Abstract:
A control system for controlling a radiation therapy system is provided. The control system includes a sensor operable to measure a pressure in the interior of a body; and a control unit operable to output a control signal for a beam interruption unit as a function of a pressure status in the interior of the body.

Description:
[0001]    The present patent document claims the benefit of the filing date of DE 10 2007 026 516.8, filed Jun. 8, 2007, which is hereby incorporated by reference. 
       BACKGROUND 
       [0002]    The present embodiments relate controlling a radiation therapy system. 
         [0003]    Radiation therapy is used to treat diseases, such as tumors. During radiation therapy, radiation beams are aimed at a target volume (tissue), which is to be irradiated, of a body. During particle therapy, protons, carbon ions, or other ions, for example, are accelerated to high energy levels and aimed at the tissue to be irradiated. Other types of beams, such as electron or X-ray beams, can be used for the radiation treatment. The interaction of the treatment beam with the tissue causes the death of the tissue irradiated. 
         [0004]    To irradiate a target volume as precisely as possible, the treatment beam outputs energy as much as possible in the target volume. The surrounding tissue is spared from the treatment beam output energy. The target volume may not strike the tissue as planned because of movements of the tissue to be irradiated. Some of the energy of the treatment beam, because of the motion, can be output in the tissue that is supposed to be spared. Accordingly, the quality of the radiation treatment may be reduced and side effects may be increased. 
         [0005]    Imaging may be done directly before the radiation treatment to detect the internal anatomy of the patient. At the onset of a radiation treatment session, the volume to be irradiated is positioned as precisely as possible and is struck as precisely as possible by the treatment beam. Based on the imaging, the position of the patient and/or radiation treatment parameters can be adapted to the situation ascertained by the imaging (e.g., adaptive radiation therapy (ART)). 
         [0006]    During the radiation treatment procedure, movement can occur in the target volume that is to be irradiated. Efforts have been directed to detecting the movements during a radiation treatment procedure and adapting the irradiation during the radiation treatment procedure accordingly. 
         [0007]    US Patent Disclosure 2003/0136924 A1 discloses a device and a method in which the movement during a radiation treatment procedure is monitored with the aid of optical cameras and/or X-ray systems, and an ion beam is adapted to the movement during the radiation treatment procedure. 
         [0008]    Calypso Medical Technologies Inc. offers a system with high-frequency markers that can be implanted in a prostate. A deviation in the target volume from a planned irradiation position can be detected. 

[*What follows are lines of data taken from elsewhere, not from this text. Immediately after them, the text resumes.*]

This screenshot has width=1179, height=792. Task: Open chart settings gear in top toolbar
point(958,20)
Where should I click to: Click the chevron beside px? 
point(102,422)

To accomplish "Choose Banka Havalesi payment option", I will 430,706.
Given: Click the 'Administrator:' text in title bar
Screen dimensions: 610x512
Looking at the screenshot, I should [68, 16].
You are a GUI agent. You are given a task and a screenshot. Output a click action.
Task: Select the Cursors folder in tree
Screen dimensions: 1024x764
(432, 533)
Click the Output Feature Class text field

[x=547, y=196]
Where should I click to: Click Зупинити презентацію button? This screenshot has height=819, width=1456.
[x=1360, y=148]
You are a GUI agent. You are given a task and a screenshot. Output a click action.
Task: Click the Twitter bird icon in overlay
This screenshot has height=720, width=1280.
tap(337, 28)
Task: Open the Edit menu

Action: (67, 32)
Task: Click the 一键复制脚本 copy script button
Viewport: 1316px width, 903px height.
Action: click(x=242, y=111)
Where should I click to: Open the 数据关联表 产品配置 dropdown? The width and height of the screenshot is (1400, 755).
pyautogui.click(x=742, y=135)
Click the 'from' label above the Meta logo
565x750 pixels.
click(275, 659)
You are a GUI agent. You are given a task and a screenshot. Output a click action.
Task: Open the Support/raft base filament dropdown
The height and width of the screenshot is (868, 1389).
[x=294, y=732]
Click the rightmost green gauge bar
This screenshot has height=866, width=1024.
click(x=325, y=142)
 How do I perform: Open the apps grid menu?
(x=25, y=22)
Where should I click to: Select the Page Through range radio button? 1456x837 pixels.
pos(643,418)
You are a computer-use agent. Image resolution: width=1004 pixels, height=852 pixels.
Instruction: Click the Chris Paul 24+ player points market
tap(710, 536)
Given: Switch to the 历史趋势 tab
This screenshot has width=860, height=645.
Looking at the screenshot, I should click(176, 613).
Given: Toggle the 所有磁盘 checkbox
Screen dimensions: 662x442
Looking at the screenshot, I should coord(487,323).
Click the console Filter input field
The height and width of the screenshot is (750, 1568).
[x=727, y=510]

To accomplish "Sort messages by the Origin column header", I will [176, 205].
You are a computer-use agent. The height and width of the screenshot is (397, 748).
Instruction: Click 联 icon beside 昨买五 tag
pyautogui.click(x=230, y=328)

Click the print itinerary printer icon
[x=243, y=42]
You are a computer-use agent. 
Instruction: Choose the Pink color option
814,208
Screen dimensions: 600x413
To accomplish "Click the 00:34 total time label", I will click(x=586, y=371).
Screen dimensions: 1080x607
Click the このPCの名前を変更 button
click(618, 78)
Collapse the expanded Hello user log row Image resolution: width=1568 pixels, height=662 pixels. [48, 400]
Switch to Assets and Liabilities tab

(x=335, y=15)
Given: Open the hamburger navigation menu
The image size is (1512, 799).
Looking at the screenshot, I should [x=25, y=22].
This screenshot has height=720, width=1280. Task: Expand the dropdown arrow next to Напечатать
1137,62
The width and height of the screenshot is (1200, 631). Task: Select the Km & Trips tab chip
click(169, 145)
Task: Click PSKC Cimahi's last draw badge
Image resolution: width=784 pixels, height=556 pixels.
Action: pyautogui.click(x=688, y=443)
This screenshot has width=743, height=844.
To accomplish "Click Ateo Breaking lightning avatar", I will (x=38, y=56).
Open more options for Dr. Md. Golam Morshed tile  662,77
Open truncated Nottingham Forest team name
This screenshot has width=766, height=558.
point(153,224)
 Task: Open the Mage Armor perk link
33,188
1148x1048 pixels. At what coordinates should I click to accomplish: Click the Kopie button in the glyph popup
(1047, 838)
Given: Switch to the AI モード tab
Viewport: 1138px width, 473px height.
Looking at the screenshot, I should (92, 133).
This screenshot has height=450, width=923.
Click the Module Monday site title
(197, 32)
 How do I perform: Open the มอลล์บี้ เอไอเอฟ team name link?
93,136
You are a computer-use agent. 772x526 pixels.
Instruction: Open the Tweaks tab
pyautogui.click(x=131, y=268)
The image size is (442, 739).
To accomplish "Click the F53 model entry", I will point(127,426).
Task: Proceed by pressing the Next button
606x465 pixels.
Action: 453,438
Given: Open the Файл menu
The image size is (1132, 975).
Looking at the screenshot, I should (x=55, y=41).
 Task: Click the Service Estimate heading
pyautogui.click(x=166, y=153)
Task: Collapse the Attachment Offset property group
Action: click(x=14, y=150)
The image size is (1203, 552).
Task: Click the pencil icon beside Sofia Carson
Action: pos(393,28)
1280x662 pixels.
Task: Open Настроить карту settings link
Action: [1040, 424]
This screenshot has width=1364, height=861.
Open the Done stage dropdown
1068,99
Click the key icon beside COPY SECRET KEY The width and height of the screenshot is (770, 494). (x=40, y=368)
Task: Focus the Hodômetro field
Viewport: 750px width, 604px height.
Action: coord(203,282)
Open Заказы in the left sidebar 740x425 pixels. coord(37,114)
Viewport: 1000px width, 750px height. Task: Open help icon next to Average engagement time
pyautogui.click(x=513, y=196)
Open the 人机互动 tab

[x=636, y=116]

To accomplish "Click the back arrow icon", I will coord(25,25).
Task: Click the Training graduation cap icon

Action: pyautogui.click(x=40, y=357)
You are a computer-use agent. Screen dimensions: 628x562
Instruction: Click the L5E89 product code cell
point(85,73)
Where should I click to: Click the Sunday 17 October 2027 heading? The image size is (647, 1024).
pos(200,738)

       SUMMARY AND DESCRIPTION 
       [0009]    The present embodiments may obviate one or more drawbacks or limitations inherent in the related art. For example, in one embodiment, a radiation therapy system may be controlled, such that a moving target volume can be irradiated in a simple way, safely and reliably and with few side effects. 
         [0010]    In one embodiment, a control unit for controlling a radiation therapy system includes a sensor, with which a pressure in the interior of a body is measurable; and a unit for outputting a control signal for a beam interruption unit as a function of a pressure status in the interior of the body. The radiation therapy system may be used to irradiate a target volume. 
         [0011]    Pressure fluctuations may occur in the interior of a body. The pressure fluctuations may cause a shift in the position of the target volume. By measuring these pressure fluctuations, improved control of a radiation treatment procedure is possible. The irradiation may be interrupted as a function of the measured pressure. Whenever a shift in the position of the target volume is likely because of a pressure fluctuation, the irradiation is interrupted. Movements in the interior of the body during the radiation treatment may be taken into account without having to implant expensive markers or having to perform an additional scan of the body. A change in position of the target volume to be irradiated, caused by pressure fluctuations in the interior of the body, does not lead to an incorrect irradiation of the target volume. 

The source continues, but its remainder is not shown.